Ему хотелось не напугать — согреть и зацеловать. Не грубить — ласкать и шептать всякую успокаивающую чушь. Не подавлять, но позволять ей приходить в его объятия по собственному желанию. Маленькая дерзкая гриффиндорка… Даже если она и испытывала к нему что-то, никогда не стала бы потакать, как Паркинсон или другая влюбленная по уши дура. Малфой был уверен, что, стоит ему схватить её, она будет царапаться и кусаться, словно дикая кошка. Приручение Грейнджер — искусство из разряда тончайших. С кольцами все было просто, потому что она жаждала его прикосновений и охотно отзывалась на них, однако сложностей было достаточно. Хотела ли она на самом деле того, что вытворяли его ладони? Закрывала бы она глаза всякий раз, когда их губы соприкасались?

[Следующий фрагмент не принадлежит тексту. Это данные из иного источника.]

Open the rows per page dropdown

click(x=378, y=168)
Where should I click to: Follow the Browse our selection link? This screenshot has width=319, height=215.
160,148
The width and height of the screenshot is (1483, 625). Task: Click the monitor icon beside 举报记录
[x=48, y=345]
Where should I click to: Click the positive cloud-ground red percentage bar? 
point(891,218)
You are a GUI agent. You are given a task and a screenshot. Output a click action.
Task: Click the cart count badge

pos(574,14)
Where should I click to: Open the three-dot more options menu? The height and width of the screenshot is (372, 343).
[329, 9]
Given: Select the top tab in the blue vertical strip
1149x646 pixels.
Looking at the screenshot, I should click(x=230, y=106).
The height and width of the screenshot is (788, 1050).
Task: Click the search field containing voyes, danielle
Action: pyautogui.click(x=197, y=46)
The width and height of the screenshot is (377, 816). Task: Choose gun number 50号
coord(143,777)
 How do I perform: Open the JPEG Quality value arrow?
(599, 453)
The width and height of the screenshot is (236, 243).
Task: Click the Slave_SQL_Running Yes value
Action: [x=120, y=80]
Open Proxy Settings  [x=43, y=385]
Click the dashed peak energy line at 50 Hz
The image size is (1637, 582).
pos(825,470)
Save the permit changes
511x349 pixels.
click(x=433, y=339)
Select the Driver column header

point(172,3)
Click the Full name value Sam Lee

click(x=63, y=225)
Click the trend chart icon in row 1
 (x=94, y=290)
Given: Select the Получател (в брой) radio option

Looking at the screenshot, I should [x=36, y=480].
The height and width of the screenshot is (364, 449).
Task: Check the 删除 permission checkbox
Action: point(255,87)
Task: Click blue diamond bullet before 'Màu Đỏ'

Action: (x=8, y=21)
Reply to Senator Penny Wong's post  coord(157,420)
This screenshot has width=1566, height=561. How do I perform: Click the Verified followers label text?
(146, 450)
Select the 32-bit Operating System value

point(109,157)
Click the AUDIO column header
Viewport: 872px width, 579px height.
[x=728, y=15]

Малфой чертыхнулся и ударил по воде руками, отгоняя подобные мысли прочь.
— Слабак, — прошипел сквозь зубы он, наблюдая за тихо мерцающим кольцом. — Какая-то жалкая гр… — его голос дрогнул и сорвался. Обречение нахлынуло с новой силой. Он не мог позволить этому противному слову снова сорваться с своих губ. — О, Люциус! — Драко зажмурился и глухо рассмеялся. — Что бы ты сказал, когда увидел своего наследника в таком состоянии?
«Пожалуйста»
Образ отца, укоризненно качающего головой, тут же исчез в пропитанном влагой воздухе. На смену ему пришли туманные черты тонкой девичьей фигуры, высвеченной на фоне огромного окна.
«Вернись ко мне»
Она совсем близко, и Драко почти чувствует приятное тепло кожи несмотря на то, что из пасти льва уже давно льется ледяная вода. Тонкие бледные пальцы поднимаются к губам, и Малфой пытается почувствовать вкус Грейнджер снова. Его рука скользит по шее, и на миг все застилает тягучее наваждение. В воображении появляются робкие карие глаза, Малфой скользит пальцами по торсу, и ему кажется, что это делает она — осторожно и трепетно, как всегда.
«Драко»
С глухим стоном Драко отдернул руку от возбужденной плоти, до боли впиваясь короткими ногтями в кожу ладоней. Закусив губу, он тряхнул головой и рывком погрузился в воду целиком. Морозная волна прошлась по его вискам, остужая жар мыслей. Легкие свело судорогой, но юноша продолжал лежать под водой, будто боясь, что жар, если он вынырнет, вернется снова.